Tuesday, May 13, 2008

Wi-Fi: can’t even give it away

Not only is Earthlink getting out of municipal Wi-Fi, but it can’t even give it away:

The Atlanta-based Internet service provider said Tuesday that it could not find a buyer for the $17 million network and that talks to give it to either the city or a nonprofit organization had failed.

City officials have said it would cost taxpayers millions each year to operate the network.

“It's been an unfortunate situation,” Chief Executive Officer Rolla Huff told The Associated Press. “It was a great idea a few years ago, ... but it's an idea that simply didn't make it.”

EarthLink, which will give current customers until June 12 to switch to another provider, said it even offered to donate the Wi-Fi equipment to someone and give them an additional $1 million.
Earthlink’s announcement implies that their other business are sound, but, frankly, if they don’t grow in wireless access it seems that they are doomed to be a declining seller of dialup access and reseller of broadband that competes with their cable and DSL suppliers.

Still, Earthlink will probably outlive the imminent death of the municipal Wi-Fi movement, which has been facing imminent death for more than a year.
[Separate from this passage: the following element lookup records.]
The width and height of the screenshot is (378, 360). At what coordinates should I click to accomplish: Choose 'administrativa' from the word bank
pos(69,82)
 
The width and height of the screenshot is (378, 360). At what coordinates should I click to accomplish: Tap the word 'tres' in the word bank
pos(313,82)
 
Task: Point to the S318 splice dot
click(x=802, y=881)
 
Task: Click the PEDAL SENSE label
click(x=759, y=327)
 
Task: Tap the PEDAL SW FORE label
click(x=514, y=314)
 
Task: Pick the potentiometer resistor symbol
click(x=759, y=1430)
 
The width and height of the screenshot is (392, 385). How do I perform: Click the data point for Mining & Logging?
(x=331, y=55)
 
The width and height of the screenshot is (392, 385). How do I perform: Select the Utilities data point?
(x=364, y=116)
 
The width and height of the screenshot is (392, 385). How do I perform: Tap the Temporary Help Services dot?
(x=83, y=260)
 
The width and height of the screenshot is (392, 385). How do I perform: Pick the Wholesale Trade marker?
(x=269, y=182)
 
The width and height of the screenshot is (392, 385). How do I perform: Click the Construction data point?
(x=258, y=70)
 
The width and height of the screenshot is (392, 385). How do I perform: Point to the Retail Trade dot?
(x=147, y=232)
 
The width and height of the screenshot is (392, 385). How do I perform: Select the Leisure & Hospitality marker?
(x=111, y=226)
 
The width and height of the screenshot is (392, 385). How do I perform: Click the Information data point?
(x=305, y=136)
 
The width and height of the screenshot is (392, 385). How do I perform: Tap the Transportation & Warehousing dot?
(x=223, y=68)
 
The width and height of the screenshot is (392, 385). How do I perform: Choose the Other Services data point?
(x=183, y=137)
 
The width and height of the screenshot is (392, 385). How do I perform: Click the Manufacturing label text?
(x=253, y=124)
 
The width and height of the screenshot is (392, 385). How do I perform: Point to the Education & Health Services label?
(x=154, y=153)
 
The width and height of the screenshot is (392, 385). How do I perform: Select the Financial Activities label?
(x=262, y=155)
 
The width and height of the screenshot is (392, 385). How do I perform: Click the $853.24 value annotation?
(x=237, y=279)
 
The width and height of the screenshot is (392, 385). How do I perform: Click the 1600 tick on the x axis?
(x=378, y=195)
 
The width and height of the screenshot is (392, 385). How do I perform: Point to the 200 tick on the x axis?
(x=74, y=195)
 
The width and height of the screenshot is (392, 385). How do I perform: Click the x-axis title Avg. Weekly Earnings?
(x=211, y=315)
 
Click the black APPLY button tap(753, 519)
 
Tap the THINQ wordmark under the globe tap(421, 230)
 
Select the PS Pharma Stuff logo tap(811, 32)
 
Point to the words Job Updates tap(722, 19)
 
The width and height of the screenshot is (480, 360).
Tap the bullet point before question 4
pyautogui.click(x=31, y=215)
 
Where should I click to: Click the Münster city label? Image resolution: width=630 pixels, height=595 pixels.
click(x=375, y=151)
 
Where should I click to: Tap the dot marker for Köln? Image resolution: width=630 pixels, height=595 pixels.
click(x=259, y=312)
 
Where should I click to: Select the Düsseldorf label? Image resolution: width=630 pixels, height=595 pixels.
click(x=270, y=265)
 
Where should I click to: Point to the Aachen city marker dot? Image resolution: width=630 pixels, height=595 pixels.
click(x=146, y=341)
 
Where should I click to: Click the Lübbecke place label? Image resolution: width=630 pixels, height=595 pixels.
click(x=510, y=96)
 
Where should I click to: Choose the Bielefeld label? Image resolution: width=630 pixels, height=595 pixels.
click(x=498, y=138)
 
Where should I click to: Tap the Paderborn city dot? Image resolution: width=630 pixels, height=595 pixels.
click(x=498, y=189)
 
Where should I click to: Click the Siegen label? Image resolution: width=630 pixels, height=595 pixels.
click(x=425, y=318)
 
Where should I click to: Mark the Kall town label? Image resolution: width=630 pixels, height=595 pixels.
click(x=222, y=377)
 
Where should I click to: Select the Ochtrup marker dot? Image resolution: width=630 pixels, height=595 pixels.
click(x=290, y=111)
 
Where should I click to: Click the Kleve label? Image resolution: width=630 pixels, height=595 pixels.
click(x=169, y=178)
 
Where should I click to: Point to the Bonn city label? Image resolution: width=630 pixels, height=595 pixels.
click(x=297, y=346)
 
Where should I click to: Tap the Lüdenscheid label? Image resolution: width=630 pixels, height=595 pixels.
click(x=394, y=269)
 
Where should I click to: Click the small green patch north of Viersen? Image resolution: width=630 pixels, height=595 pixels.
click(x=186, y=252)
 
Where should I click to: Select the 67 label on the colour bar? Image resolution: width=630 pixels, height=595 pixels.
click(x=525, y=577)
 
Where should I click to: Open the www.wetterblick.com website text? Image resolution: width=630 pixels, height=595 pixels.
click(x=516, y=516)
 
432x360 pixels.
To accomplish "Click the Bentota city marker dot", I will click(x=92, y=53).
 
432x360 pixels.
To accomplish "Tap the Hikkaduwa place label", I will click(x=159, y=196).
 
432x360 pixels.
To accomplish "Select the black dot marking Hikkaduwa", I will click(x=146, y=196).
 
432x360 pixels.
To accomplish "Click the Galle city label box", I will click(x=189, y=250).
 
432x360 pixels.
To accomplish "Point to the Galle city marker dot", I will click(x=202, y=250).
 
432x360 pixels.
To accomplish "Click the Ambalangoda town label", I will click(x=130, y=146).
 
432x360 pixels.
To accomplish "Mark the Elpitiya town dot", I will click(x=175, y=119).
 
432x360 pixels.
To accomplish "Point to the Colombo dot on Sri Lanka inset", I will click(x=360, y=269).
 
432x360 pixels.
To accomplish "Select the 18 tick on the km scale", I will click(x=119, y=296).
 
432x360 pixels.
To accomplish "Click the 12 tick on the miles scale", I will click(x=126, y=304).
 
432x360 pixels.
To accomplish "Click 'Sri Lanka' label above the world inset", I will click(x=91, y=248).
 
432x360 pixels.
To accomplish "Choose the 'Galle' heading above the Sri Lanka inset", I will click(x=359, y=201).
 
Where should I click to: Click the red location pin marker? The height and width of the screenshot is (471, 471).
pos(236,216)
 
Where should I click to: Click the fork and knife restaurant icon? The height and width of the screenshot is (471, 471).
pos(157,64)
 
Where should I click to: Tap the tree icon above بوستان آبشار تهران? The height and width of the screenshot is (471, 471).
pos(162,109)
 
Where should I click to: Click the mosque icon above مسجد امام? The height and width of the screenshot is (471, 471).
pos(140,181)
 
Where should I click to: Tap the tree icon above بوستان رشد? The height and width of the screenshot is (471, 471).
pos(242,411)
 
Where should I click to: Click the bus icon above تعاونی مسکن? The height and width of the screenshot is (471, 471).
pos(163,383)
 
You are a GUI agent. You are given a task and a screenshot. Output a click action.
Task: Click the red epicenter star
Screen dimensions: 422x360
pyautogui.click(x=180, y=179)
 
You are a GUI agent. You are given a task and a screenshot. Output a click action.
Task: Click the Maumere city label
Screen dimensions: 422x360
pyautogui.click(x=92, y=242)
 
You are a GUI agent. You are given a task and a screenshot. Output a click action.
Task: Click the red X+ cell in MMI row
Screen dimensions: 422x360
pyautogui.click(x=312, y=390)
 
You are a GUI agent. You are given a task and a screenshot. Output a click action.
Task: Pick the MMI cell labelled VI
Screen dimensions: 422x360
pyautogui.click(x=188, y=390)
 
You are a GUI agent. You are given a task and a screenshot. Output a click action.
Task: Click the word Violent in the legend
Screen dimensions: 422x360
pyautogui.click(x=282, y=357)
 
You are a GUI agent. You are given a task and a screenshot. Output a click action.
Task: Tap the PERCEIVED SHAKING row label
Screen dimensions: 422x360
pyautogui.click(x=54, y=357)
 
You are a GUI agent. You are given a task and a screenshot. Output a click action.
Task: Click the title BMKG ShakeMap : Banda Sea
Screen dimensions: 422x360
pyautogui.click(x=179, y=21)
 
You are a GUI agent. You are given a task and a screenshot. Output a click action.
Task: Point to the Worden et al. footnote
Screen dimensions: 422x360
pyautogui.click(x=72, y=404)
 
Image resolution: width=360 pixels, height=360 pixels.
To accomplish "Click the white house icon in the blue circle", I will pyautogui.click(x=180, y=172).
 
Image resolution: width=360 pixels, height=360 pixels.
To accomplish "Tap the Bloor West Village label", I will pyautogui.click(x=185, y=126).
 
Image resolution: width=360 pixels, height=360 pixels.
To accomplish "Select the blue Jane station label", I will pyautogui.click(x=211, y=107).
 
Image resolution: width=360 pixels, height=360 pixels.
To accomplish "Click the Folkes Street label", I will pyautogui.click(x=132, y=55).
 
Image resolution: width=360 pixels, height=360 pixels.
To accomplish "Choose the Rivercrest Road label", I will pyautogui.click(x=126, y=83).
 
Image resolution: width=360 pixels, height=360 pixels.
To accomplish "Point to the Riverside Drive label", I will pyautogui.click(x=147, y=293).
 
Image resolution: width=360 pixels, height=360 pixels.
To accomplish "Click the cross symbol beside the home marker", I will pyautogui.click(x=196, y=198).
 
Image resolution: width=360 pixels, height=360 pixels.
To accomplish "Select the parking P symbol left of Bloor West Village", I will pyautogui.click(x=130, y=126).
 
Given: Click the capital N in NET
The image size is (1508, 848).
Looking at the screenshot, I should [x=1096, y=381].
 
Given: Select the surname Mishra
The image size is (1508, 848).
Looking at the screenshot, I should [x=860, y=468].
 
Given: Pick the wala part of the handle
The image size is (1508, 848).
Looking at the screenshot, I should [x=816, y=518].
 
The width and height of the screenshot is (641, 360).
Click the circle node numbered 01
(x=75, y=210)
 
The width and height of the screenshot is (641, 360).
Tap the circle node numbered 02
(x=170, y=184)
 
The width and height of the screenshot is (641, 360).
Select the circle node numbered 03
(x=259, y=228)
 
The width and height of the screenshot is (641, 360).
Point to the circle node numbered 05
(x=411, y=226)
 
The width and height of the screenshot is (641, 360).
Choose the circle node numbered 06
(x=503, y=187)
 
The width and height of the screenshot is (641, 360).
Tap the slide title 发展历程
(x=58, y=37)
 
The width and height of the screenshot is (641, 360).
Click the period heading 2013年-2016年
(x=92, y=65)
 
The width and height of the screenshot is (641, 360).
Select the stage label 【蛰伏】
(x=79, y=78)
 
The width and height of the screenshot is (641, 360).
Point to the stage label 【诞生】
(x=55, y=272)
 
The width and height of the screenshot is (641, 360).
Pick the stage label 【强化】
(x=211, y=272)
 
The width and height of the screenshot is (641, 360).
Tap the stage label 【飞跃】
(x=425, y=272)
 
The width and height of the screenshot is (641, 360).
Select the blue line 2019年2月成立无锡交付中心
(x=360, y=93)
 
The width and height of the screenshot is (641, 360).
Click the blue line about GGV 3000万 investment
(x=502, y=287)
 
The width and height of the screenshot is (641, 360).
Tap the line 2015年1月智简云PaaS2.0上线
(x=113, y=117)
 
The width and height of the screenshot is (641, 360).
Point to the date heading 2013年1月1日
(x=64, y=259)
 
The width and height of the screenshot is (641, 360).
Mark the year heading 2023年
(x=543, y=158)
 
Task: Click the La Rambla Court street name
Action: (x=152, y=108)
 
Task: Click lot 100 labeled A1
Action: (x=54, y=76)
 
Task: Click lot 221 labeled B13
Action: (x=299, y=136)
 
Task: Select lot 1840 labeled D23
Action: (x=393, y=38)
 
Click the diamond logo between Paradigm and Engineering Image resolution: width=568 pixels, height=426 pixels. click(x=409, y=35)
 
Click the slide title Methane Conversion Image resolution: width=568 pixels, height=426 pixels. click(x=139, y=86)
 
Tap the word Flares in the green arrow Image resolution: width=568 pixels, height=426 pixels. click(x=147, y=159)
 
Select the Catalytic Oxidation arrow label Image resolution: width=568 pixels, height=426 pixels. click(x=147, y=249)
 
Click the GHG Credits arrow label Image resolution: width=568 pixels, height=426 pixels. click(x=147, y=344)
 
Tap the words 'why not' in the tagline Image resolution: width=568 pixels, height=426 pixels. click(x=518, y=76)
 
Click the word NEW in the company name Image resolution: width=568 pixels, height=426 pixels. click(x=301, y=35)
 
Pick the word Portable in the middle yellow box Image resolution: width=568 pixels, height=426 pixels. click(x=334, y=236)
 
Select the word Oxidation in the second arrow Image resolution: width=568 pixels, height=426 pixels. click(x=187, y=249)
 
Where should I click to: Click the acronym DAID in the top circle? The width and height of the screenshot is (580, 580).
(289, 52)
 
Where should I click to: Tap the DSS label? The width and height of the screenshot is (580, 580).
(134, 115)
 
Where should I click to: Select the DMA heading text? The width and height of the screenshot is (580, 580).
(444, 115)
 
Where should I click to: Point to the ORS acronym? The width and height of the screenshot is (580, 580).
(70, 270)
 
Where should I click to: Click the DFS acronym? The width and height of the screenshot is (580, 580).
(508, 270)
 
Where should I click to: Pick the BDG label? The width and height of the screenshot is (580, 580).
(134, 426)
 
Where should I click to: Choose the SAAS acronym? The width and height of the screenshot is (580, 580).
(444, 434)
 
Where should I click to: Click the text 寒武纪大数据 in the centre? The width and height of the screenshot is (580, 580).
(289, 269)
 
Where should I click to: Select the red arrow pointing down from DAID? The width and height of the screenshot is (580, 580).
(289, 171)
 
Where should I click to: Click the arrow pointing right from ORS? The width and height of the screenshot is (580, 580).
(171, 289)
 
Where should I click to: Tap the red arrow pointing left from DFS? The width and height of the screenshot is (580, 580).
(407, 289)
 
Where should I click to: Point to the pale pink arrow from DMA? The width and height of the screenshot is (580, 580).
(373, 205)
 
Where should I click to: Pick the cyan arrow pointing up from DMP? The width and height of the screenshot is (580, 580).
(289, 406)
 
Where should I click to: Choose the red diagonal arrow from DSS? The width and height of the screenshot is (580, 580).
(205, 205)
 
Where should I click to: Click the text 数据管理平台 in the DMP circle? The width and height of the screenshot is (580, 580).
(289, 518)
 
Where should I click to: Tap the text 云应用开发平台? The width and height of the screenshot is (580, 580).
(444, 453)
With Earthlink abandoning systems already built, other cities have decided not to even start.

It must be a pretty lousy business that you can’t even make a business with a zero capital cost? At least the new Iridium was able to turn a profit after acquiring its assets for a half cent on the dollar. At least satellite phones have a small niche of customers who have no alternative, as opposed to connectivity in a big city where there are cable, DSL, dialup, local hotspots, libraries and increasingly 3G mobile phones.

However, the local nonprofit, Wireless Philadelphia, seems to be in denial:
Wireless Philadelphia and the City of Philadelphia continue to work together to ensure a positive future for Philadelphia's municipal wireless network and nationally-recognized Digital Inclusion program, the vision of which is to provide all citizens with access to essential technological resources for education, employment, and other life opportunities.
Good intentions and noble causes don’t obviate economic reality. It’s good to see such “frill” services held to some measure of economic accountability, even if the core functions of government are not.